On Thu, Aug 05, 2021 at 06:42:54PM +0200, Willy Tarreau wrote:
Hi Guenter,
On Thu, Aug 05, 2021 at 09:11:02AM -0700, Guenter Roeck wrote:
Hi folks,
we have (at least) two severe regressions in stable releases right now.
[SHAs are from linux-5.10.y]
2435dcfd16ac spi: mediatek: fix fifo rx mode Breaks SPI access on all Mediatek devices for small transactions (including all Mediatek based Chromebooks since they use small SPI transactions for EC communication)
60789afc02f5 Bluetooth: Shutdown controller after workqueues are flushed or cancelled Breaks Bluetooth on various devices (Mediatek and possibly others) Discussion: https://lkml.org/lkml/2021/7/28/569
Unfortunately, it appears that all our testing doesn't cover SPI and Bluetooth.

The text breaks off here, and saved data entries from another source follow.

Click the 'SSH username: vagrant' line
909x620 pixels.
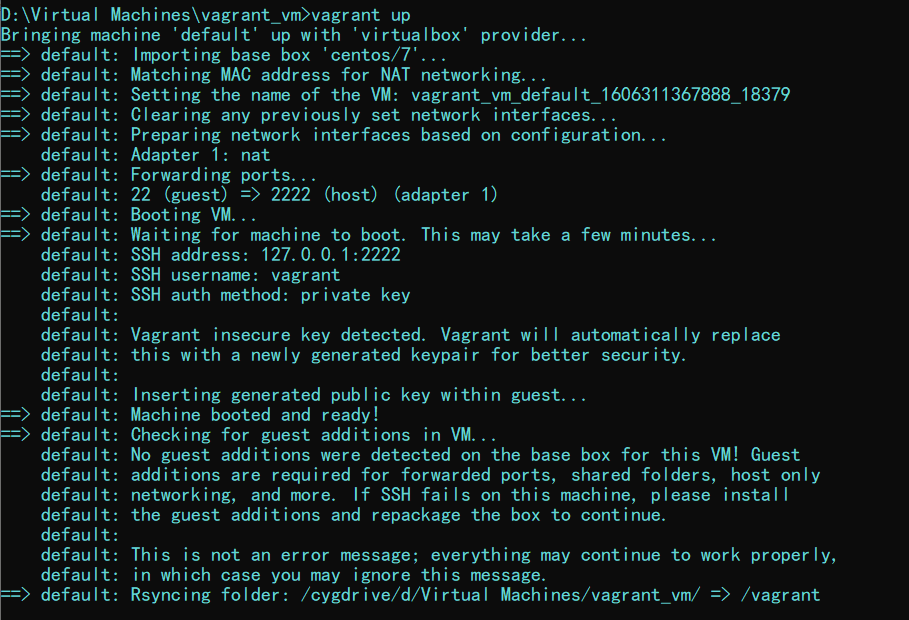(x=191, y=275)
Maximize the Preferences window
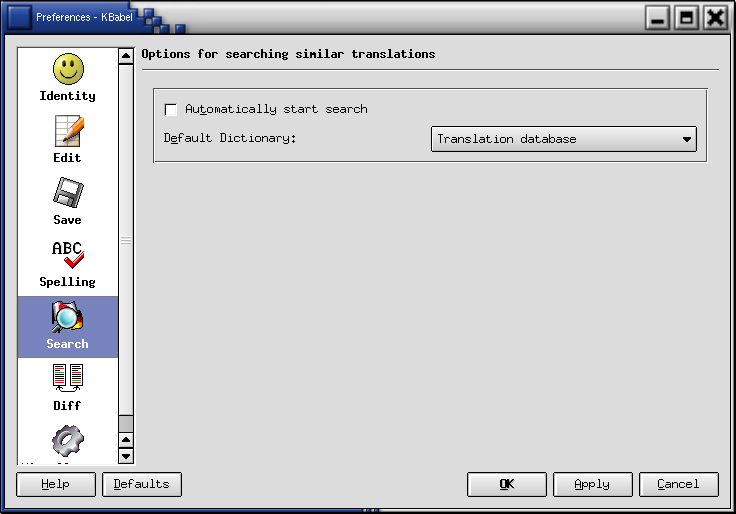The image size is (736, 514). coord(686,18)
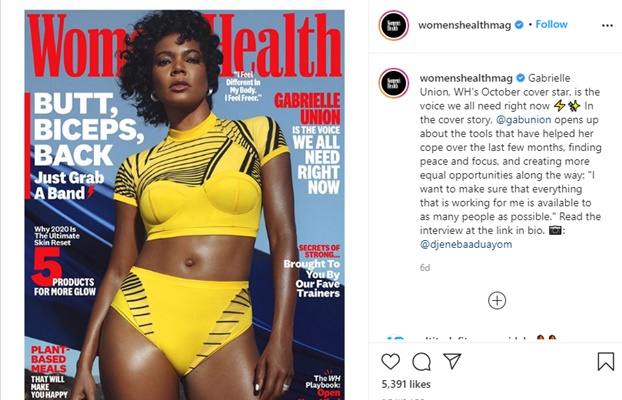The width and height of the screenshot is (622, 400).
Task: Click the verified badge next to header username
Action: coord(519,25)
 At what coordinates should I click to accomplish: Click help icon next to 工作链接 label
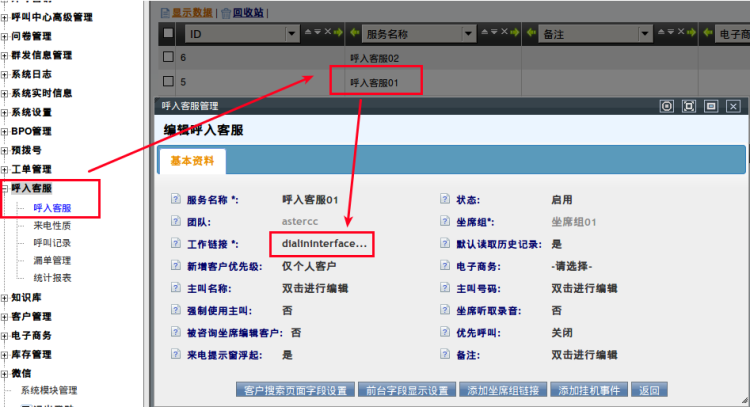pos(176,244)
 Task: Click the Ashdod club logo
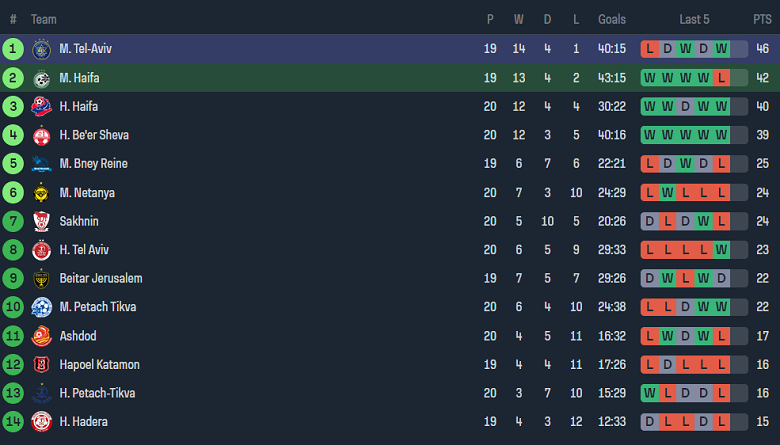point(41,336)
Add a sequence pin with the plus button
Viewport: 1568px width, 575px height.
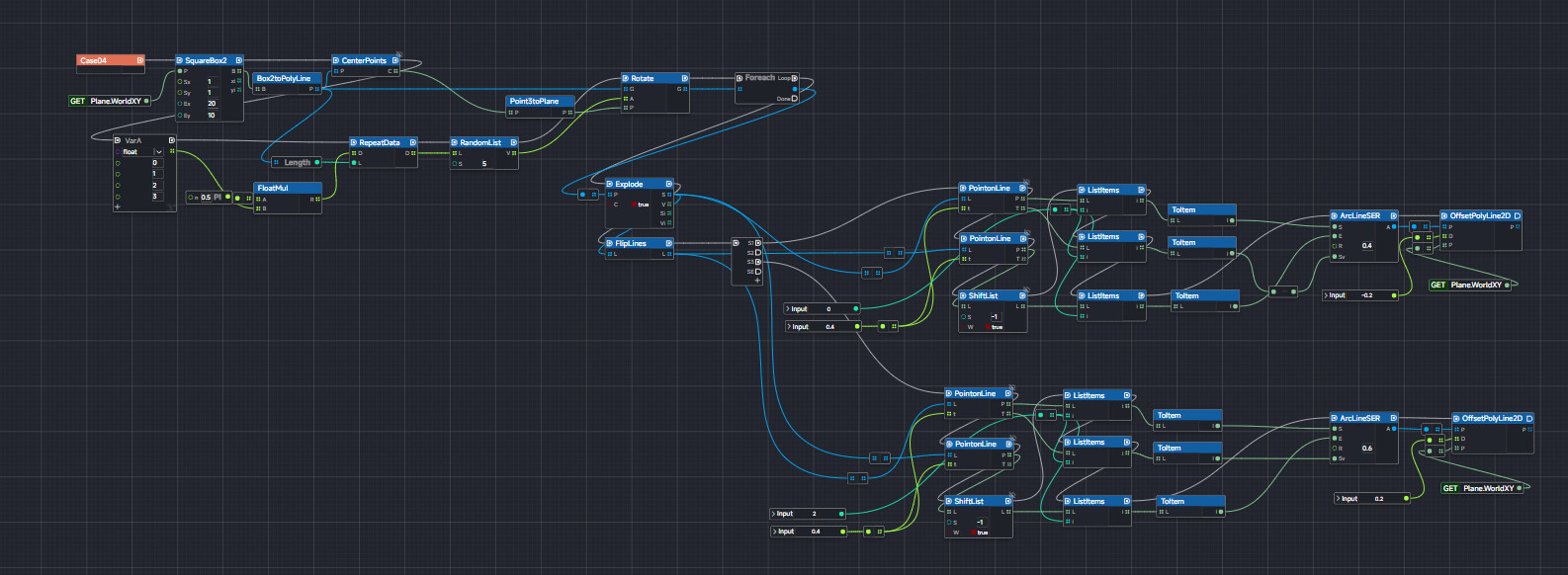pyautogui.click(x=757, y=281)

I understand that upstream is just as broken until fixes are applied there. Still, it shows that our test coverage is far from where it needs to be, and/or that we may be too aggressive with backporting patches to stable releases.
If you have an idea how to improve the situation, please let me know.
The first one is really interesting. The author did all the job right by documenting what commit this patch fixed, this commit was indeed present in the stable branches, and given that the change is probably only understood by the driver's maintainer, it's very likely that he did that in good faith after some testing on real hardware. So there's little chance that any extra form of automated testing will catch this if it worked at least in one place.
It looks like a typical "works for me" regression. The best thing that could possibly be done to limit such occurrences would be to wait "long enough" before backporting them, in hope to catch breakage reports before the backport, but here there were already 3 weeks between the patch was submitted and it was backported.
No. The patch is wrong. It just _looks_ correct at first glance. It claims to fix something that wasn't broken. FIFO rx mode was working just fine, handled in the receive interrupt as one would expect. The patch copies data from the rx fifo before the transfer is even started. I do not think it was tested on real hardware, or at least fifo receive transfer was not tested.
The patch _does_ fix a problem on the transmit side, but the patch subject doesn't mention that.
Guenter